## What you are asked to do
Format the entries from the line with "At what (x,y)" to the line with "Looking at the" as a numbered list, omitting blank lines and leaving out the pictures.

## Extracted material
::::::

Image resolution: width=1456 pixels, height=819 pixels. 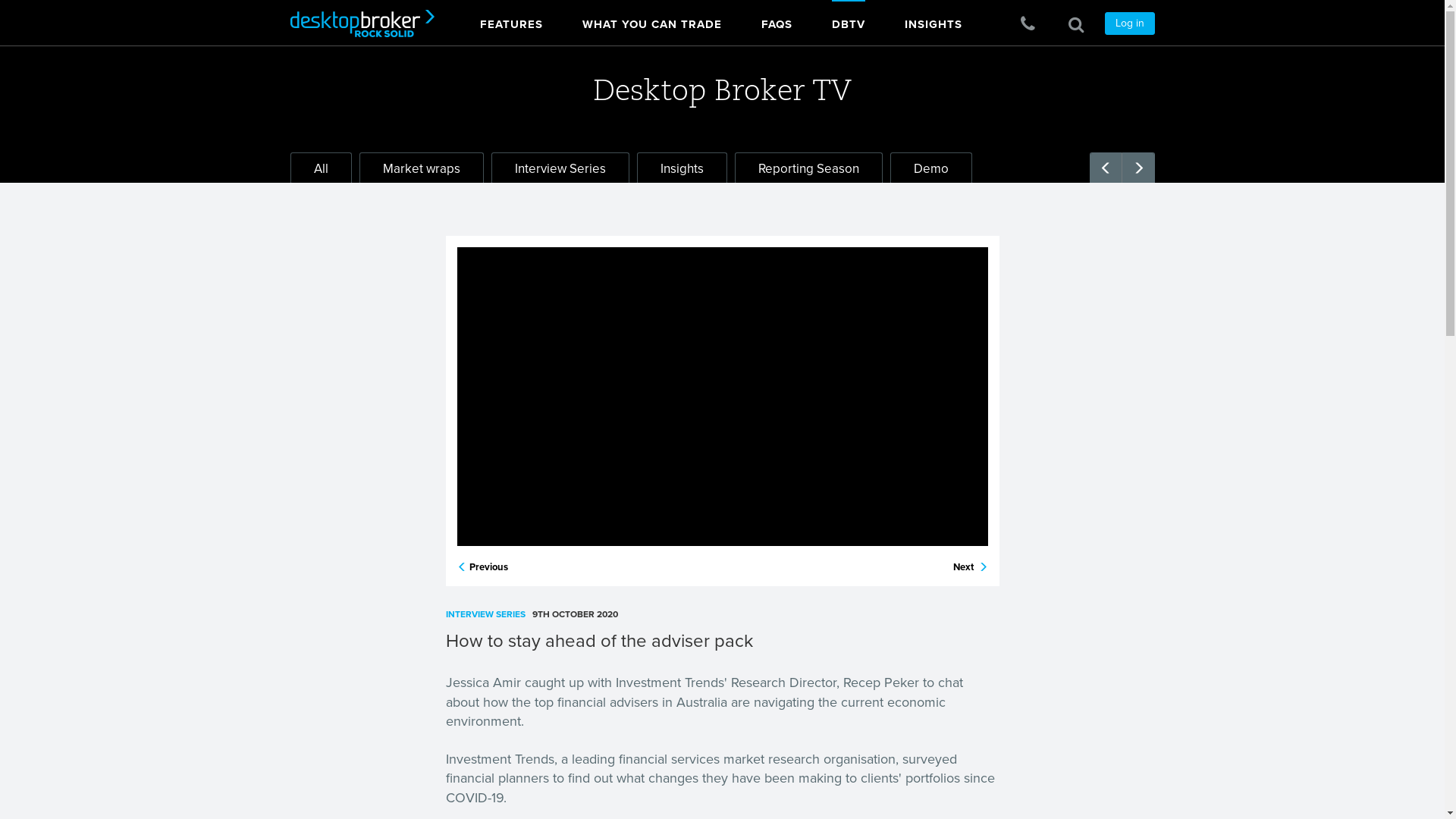 I want to click on 'Reporting Season', so click(x=807, y=167).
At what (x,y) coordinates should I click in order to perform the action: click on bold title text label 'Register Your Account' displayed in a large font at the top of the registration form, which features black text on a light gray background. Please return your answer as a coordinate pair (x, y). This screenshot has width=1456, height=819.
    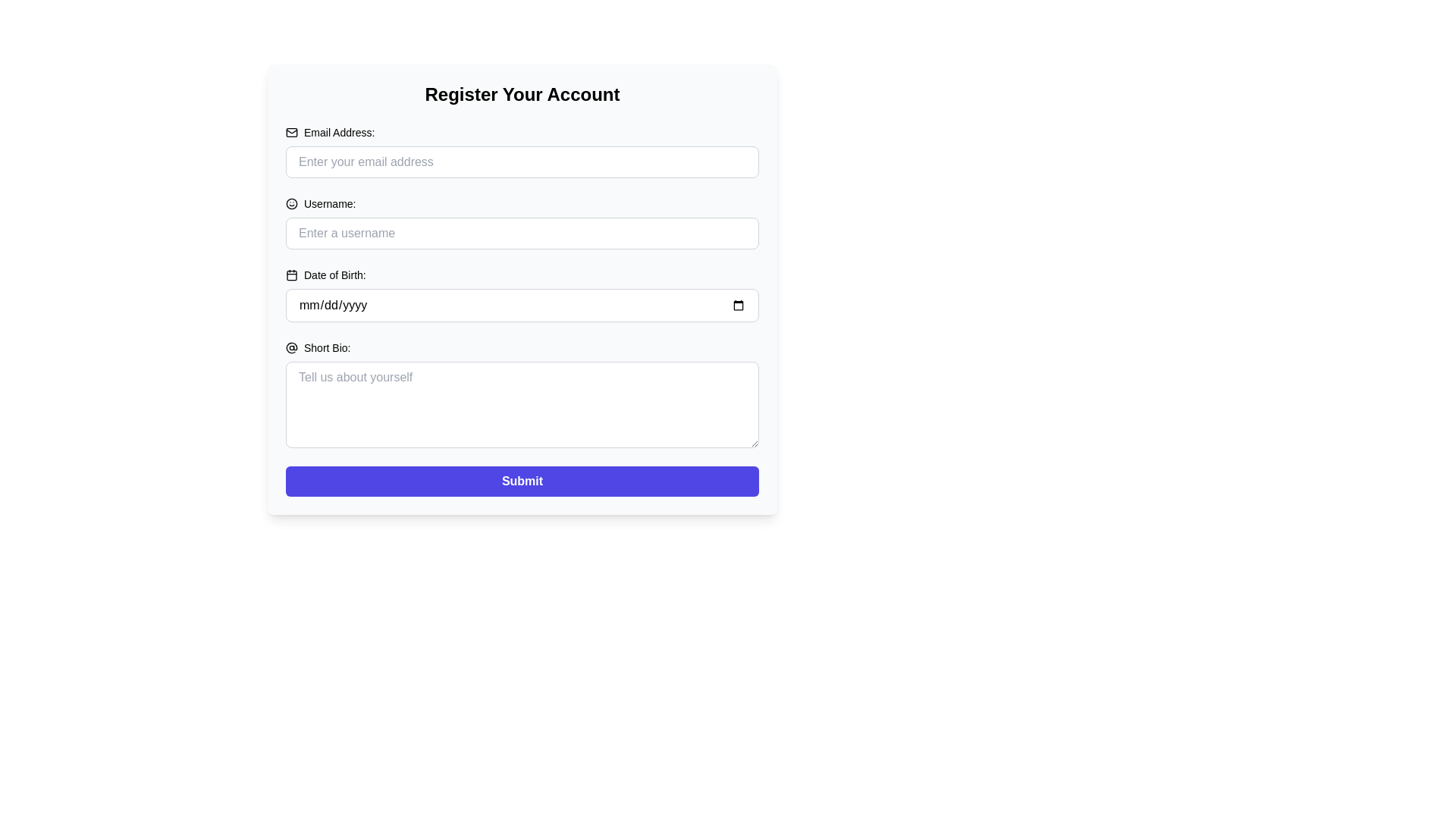
    Looking at the image, I should click on (522, 94).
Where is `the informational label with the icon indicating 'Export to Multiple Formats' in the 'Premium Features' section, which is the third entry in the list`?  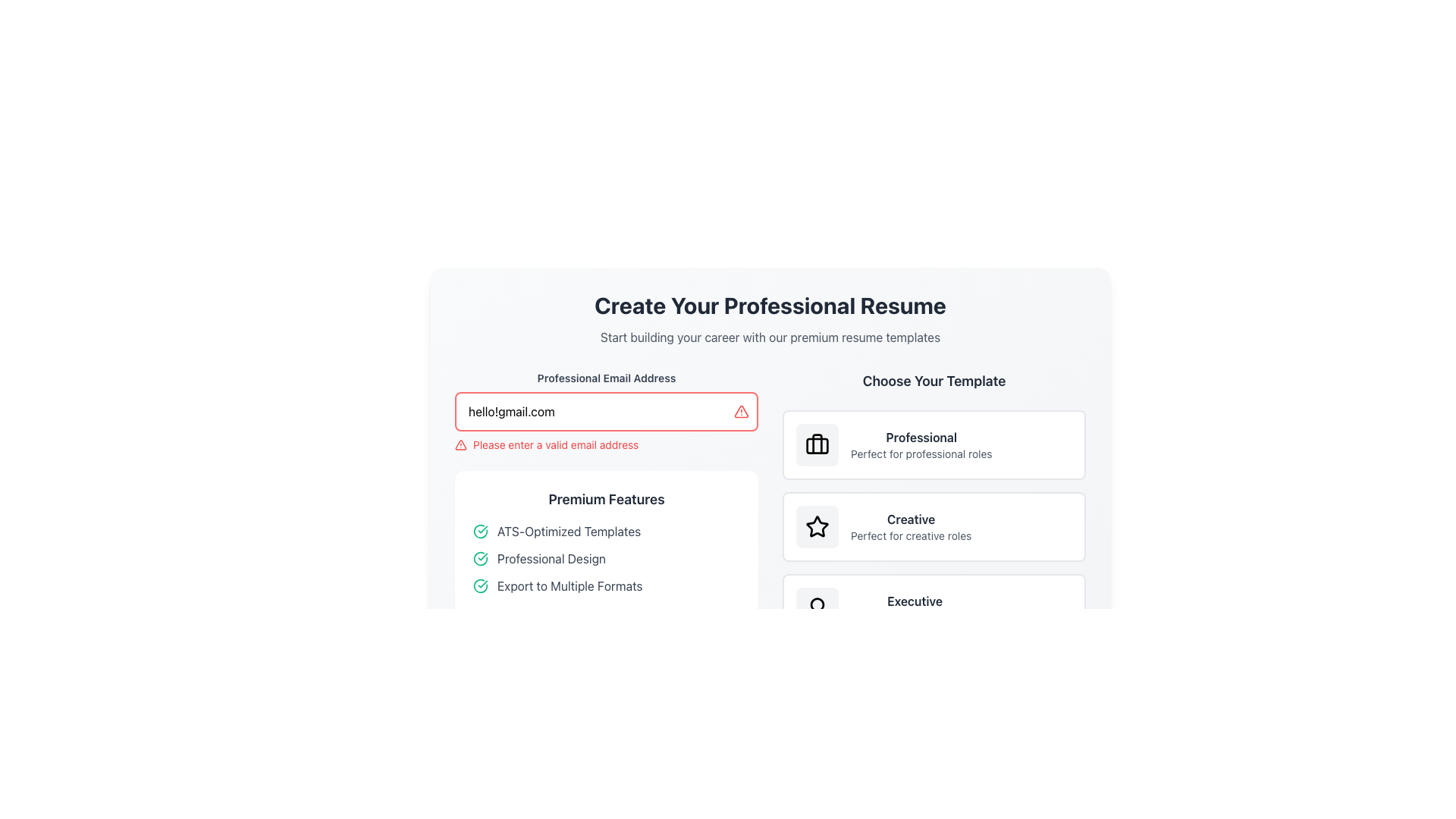 the informational label with the icon indicating 'Export to Multiple Formats' in the 'Premium Features' section, which is the third entry in the list is located at coordinates (607, 585).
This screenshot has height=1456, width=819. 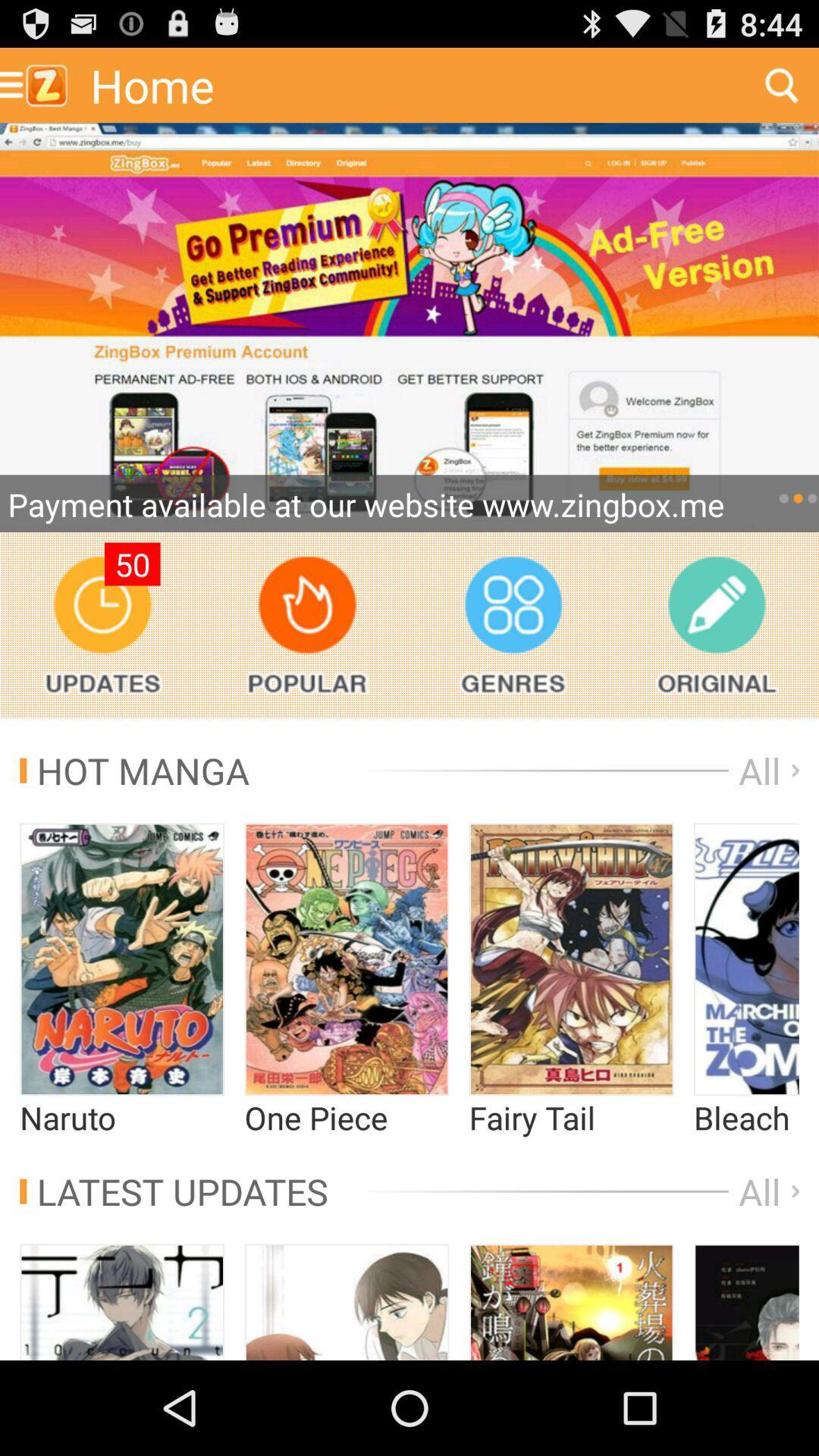 What do you see at coordinates (133, 770) in the screenshot?
I see `icon next to the all` at bounding box center [133, 770].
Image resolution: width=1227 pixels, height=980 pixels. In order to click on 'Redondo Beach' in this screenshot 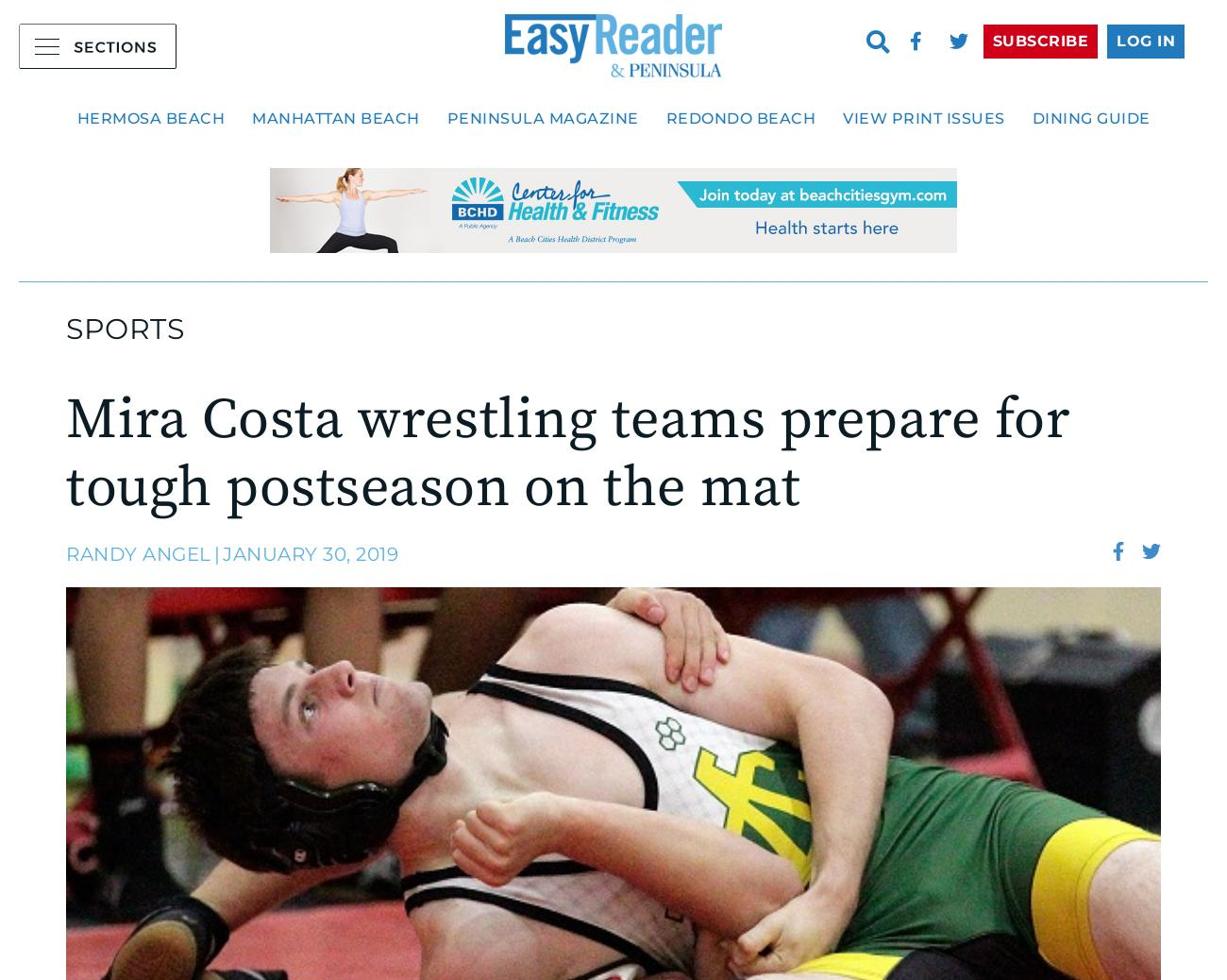, I will do `click(739, 117)`.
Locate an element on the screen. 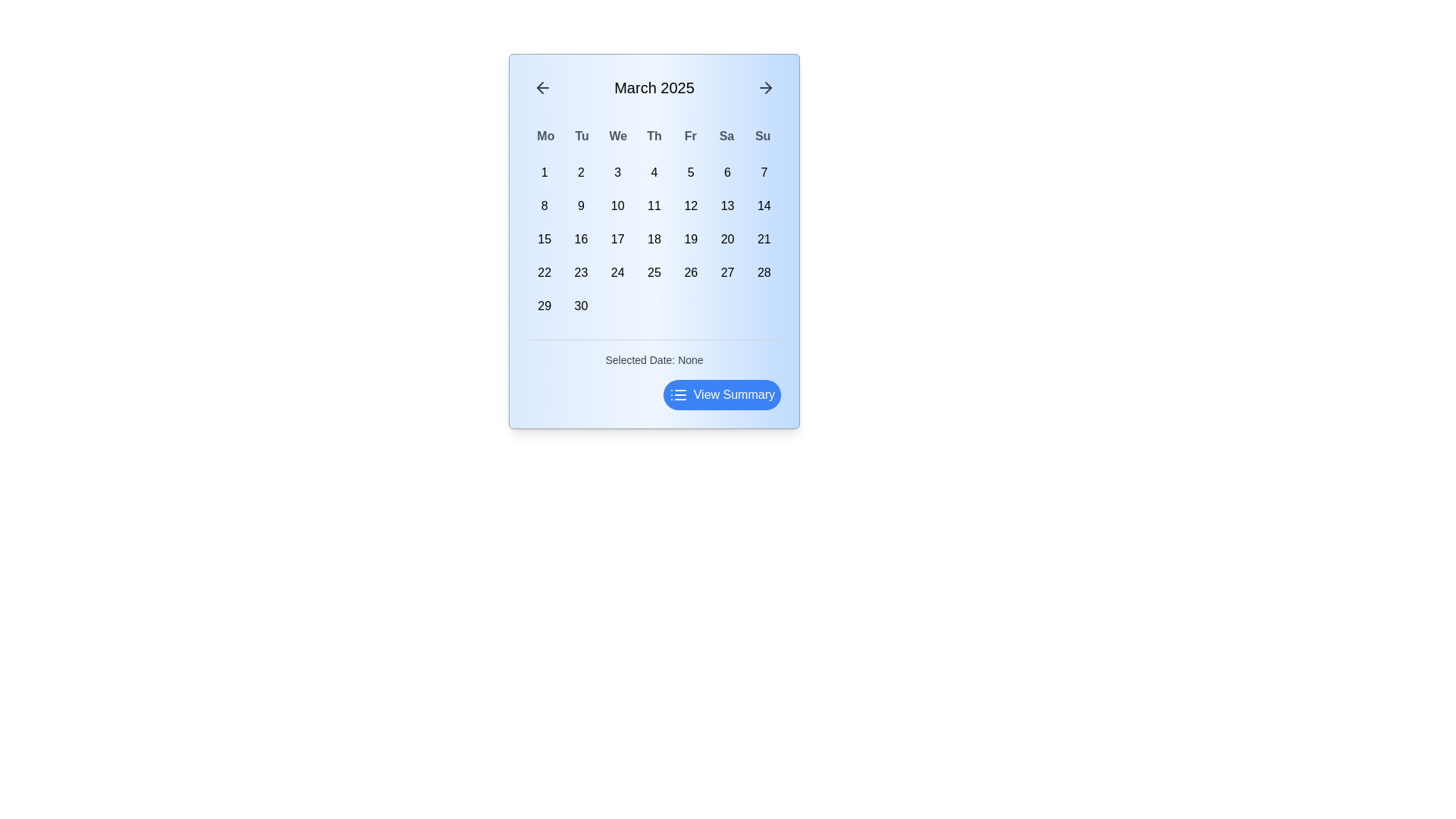  the interactive button representing the date '23' in the calendar located in the fourth row, second column is located at coordinates (580, 271).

::::::

## Exercise output
1. At what (x,y) coordinates should I click in order to perform the action: click on bold title text label 'Register Your Account' displayed in a large font at the top of the registration form, which features black text on a light gray background. Please return your answer as a coordinate pair (x, y). This screenshot has width=1456, height=819.
2.     Looking at the image, I should click on (522, 94).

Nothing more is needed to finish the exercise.